1. Survey first. Do a loop around the buffet and decide what you really want to eat rather than taking a little of everything you don't hate.

2. Always sit to eat. If you only eat when you are sitting, you'll mindlessly munch less.

3. Use tall glasses for booze. Tall glasses make everyone pour 30 percent less.

4. Make half of your plate fruits, vegetables, or salad. You can still go back for seconds, thirds, or fourths, but make a rule to fill half your plate with fruits or vegetables every time. That second piece of pie stops looking so appetizing when you have to eat half plate of salad with it!

5. Sit or stand away from the food. Converse away from the buffet and avoid sitting at tables with communal food (such as peanuts). If tasty food is within a hand’s reach, you'll reach.

6. Socialize away from the bar. If you sit by or stand close to the bar, you'll drink more. Consider conversing in a corner where you're away from the bar and can hear the person better.

7. Use a cocktail napkin or the smallest plate. The bigger the plate, the more you will eat.

8. Cover “kryptonite” in foil. Leftover pie calling your name? Cover leftovers or other foods you want to avoid with foil instead of plastic wrap.

9. Give yourself permission to throw food away. After you've hosted a party, it’s okay to throw out foods. Your are not the trash can.

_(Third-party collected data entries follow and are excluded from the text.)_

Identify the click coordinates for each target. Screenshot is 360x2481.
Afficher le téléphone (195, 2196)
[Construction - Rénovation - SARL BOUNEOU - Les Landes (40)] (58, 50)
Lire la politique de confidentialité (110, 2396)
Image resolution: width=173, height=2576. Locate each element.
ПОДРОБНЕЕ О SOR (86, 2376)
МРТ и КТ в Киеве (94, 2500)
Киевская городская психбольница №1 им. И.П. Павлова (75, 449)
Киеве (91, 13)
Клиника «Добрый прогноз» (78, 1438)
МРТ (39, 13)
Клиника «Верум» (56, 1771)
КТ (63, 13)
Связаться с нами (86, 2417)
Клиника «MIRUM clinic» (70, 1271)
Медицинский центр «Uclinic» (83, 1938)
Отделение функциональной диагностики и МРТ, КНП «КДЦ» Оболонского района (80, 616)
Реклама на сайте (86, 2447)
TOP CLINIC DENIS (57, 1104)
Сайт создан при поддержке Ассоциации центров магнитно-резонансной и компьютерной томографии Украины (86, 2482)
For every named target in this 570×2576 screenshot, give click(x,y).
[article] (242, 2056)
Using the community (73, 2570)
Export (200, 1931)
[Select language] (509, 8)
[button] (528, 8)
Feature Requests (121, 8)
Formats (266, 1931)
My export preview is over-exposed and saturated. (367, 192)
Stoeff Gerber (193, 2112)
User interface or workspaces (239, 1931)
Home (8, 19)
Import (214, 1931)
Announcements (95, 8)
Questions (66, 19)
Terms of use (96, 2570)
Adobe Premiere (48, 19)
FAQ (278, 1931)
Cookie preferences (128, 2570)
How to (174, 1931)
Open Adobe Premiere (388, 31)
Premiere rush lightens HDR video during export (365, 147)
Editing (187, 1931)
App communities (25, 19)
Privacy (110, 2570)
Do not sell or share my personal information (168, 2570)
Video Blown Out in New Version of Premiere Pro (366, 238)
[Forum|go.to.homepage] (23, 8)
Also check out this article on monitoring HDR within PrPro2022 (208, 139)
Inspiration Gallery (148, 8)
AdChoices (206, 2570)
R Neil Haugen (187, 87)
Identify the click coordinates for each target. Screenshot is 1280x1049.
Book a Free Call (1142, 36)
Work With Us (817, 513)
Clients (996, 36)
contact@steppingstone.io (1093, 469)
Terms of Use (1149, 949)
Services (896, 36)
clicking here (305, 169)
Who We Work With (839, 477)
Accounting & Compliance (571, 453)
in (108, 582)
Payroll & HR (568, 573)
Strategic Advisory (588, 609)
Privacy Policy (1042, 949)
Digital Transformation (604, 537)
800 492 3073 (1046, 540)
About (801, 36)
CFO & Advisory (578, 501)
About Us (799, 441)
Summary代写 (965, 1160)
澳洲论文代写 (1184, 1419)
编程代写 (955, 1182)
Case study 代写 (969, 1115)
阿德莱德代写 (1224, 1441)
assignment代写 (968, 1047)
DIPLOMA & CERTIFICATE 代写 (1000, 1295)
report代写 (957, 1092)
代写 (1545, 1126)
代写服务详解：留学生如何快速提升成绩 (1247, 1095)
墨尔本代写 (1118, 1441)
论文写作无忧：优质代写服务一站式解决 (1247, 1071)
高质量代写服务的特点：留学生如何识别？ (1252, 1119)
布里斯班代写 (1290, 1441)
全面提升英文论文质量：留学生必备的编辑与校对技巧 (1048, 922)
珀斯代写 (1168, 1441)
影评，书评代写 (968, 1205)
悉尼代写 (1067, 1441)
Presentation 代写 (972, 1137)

10. Have a serving area. Instead of putting all the food out on the table, leave it in another area so you have to get up for seconds.

11. Cover it up. Put lids and covers on every item except the salad. This will reduce going for more food and keeps the food warm for your guests, too. If you’re dining “family-style” this is a must if you want to avoid overeating.

12. Make your kitchen lessloungeable. Remove comfortable chairs, couches, or stools. The less time you spend in the kitchen, the less you'll eat.